Au fur et à mesure de la fonte de la banquise de l’Arctique, les grandes puissances avancent leurs pions pour le contrôle des routes maritimes qui s’ouvrent – et pour les richesses désormais accessibles.
La Russie a annoncé l’année dernière la construction de bases navales pour faire stationner ses vaisseaux de guerre sur la route maritime nord-est qui longe les côtes russes. Le Canada et les Etats-Unis sont aussi à la manœuvre pour le contrôle de cette région stratégique, de même que des Etats comme la Norvège ou le Danemark. La Chine elle aussi s’est invitée récemment dans la partie, réclamant le statut d’observateur permanent au Conseil de l’Arctique, composé de huit nations arctiques : le Canada, les Etats-Unis, la Russie, la Suède, le Danemark (Groenland), la Norvège, la Finlande et l’Islande.
La Chine fait campagne auprès du Danemark, de la Suède et de l’Islande à coup d’accords commerciaux lucratifs. Elle s’intéresse particulièrement au Groenland pour le compte d’entreprises de l’industrie minière, qui veulent y amener 5000 travailleurs chinois (sur une population de 60 000 habitants). En effet, le recul de la banquise donne accès à une grande quantité de minerais, en particulier des terres rares, ressources stratégiques pour la fabrication de nouvelles technologies comme les téléphones mobiles ou les équipements militaires. On estime qu’une seule région du Groenland concentrerait 20 % des terres rares du globe.
Les Etats-Unis ont une base de l’US Air-Force sur l’île. Et leur secrétaire d’Etat Thomas R. Nides déclarait récemment que « l’Arctique est une nouvelle frontière dans leur politique étrangère ». Autrement dit, « l’Arctique est à nous ! ».
De son côté, le commissaire européen à l’industrie, Antonio Tajani, s’est rendu au Groenland pour proposer des millions d’euros d’aides diverses en échange de garanties empêchant la Chine d’avoir l’exclusivité sur l’accès aux terres rares.
La Chine, par la voix du vice-amiral de la marine Yin Zhuo, a déclaré que « l’Arctique appartient à tous les peuples du monde » et que « la Chine doit avoir sa part des ressources de la région ». En juillet dernier, elle a envoyé en Islande le plus grand briseur de glace du monde en empruntant la route nord-est, le long des côtes russes, sur un voyage de 17 000 km. Le contrôle de cette route stratégique est d’une importance cruciale. Par exemple, la route de Yokohama (Japon) vers Rotterdam (Hollande) fait moins de 13 000 km, contre 21 000 km par le canal de Suez. La Chine souhaiterait implanter une base navale en Islande, qui serait un port central pour une route maritime entre l’est et l’ouest.

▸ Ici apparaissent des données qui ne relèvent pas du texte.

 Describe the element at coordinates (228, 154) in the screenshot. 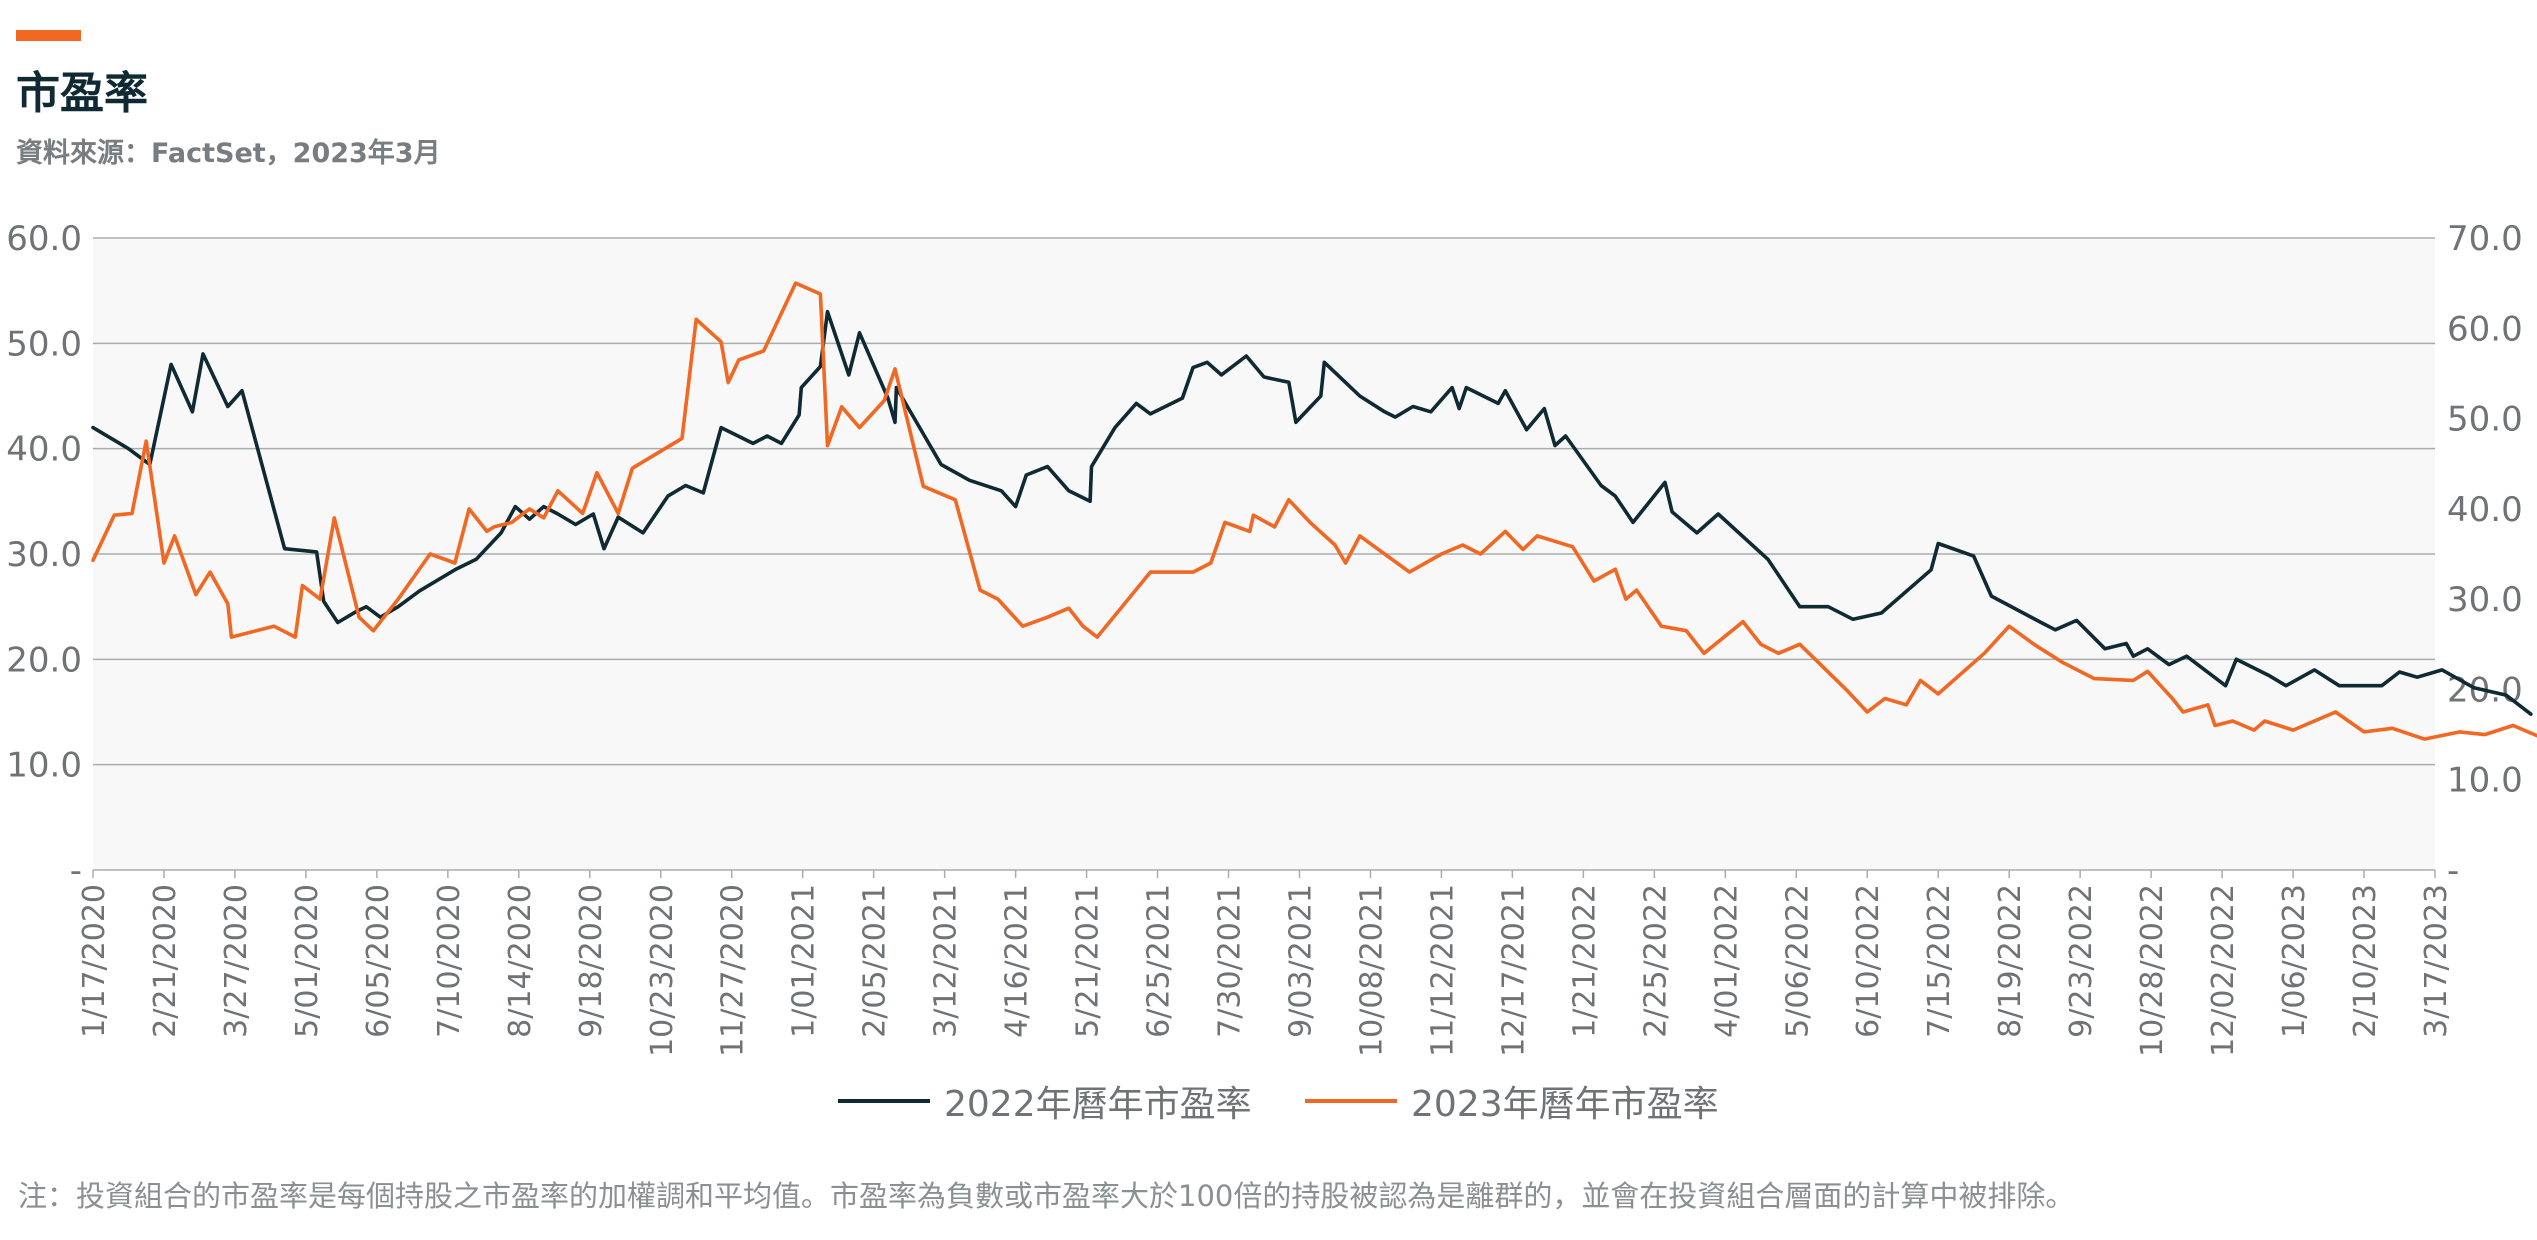

I see `source-text: 資料來源：FactSet，2023年3月` at that location.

Tous les Etats concernés renforcent leur présence militaire dans la région. Les Etats-Unis ont cependant un avantage militaire décisif, sous la forme d’une flotte de sous-marins modernes bien équipés. C’est pourquoi le président russe Vladimir Poutine a annoncé la construction de huit nouveaux sous-marins nucléaires d’ici 2020. La Russie a aussi annoncé la création d’une brigade d’infanterie mobile, la « brigade arctique », basée à la frontière norvégienne.
En septembre dernier, les militaires canadiens ont révélé leur plan d’acheter des drones pour un milliard de dollars, dans le but de protéger les intérêts du Canada dans cette région.
Même la Norvège affiche ses prétentions, en annonçant le renforcement de sa deuxième armée, rebaptisée le « bataillon arctique ». Le gouvernement norvégien prévoit également de s’équiper de 52 nouveaux avions de combat F35 en 2017.
Si une guerre à grande échelle pour le contrôle de l’Arctique est exclue, du fait de ses implications incontrôlables et cataclysmiques, chaque puissance veut marquer son territoire, quitte à provoquer des escarmouches, comme il y en a eu entre le Danemark et le Canada.